Once upon a time you only stood in line for movies. Now you stand in line for food. And so there we were, standing in line to get into Trader Joe's in Stonestown. For an hour.

What's a photographer do when forced to stand in line for an hour?

Talk to the masked characters in front or behind them? Nope, they're on their phones or performing ritualistic exercises or minimalist dance routines.

Compose poetry in one's head? Nope, too hard to remember anything for an hour.

Curse the coronavirus? What's the point? It's a curse itself.

No, as you may have guessed already, a photographer photographs the experience.

This wasn't our first line-up here. It was our second. And during the first, we scouted the location. By which we mean we looked around.

What's a photographer do when forced to stand in line for an hour?

And what we saw intrigued us.

But packing a camera along when you plan to fill a real shopping cart with groceries is not our idea of wise planning. And standing in line without shopping is a waste of frustration.

So on our second trip, we still didn't bring a camera. Other than our smartphone.

But if you're going to be taking photographs surrounded by people wearing masks, it's better to look like you're a tourist than a professional (photographer, news media or law enforcement).

So every now and then as the line bounded up six feet at a time, we slipped out our phone and captured some new aspect of our changing surroundings.

We actually found ourselves enjoying the experience.

Our iPhone images are massaged in Lightroom's Camera Raw but the tunnel image still had a horrid green cast. We minimized it in Photoshop by selecting the color range and applying a neutral gradient map to the problem area.

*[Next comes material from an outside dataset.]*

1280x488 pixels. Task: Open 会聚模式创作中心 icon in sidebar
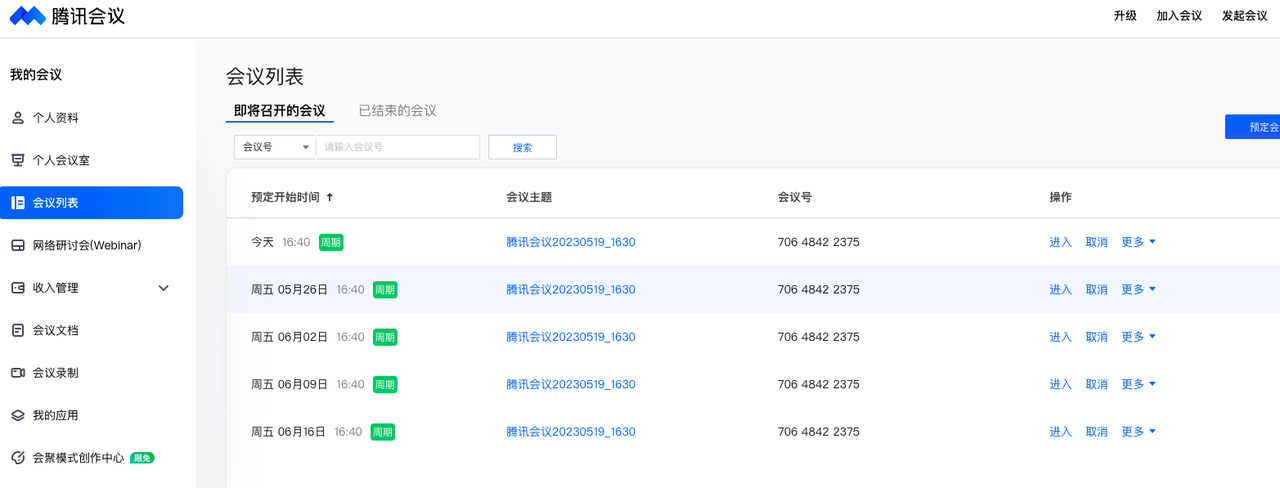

It began in a tunnel whose extremes were impossible to capture.* And when we had gotten into the sunlight, we were surrounded by unimportant abstractions formed by the utilitarian architecture of an underpass.

This was all newer construction at the 68-year-old shopping mall. And yet evidence of its decay was unavoidable. It seemed the iron posts on the railings had rusted and were splitting the concrete walls.

We found that poetic, inhabiting an era characterized by decay. We're confident you can come up with your own example of contemporary decay to complete the metaphor.

It wasn't all decay, though.

There were signs of life in the persistence of some weeds and the boldness of a Crane fly sunning itself. There were even colored X's on sidewalk to mark every six feet on the assumption someone would indeed need them. And the long shadows in the early morning suggested there was even intelligent life to be found in line.

The sort of intelligence, we thought, that sees decay as a chance to rebuild the world a bit better than it found it. We'll be happy to stand in line for that.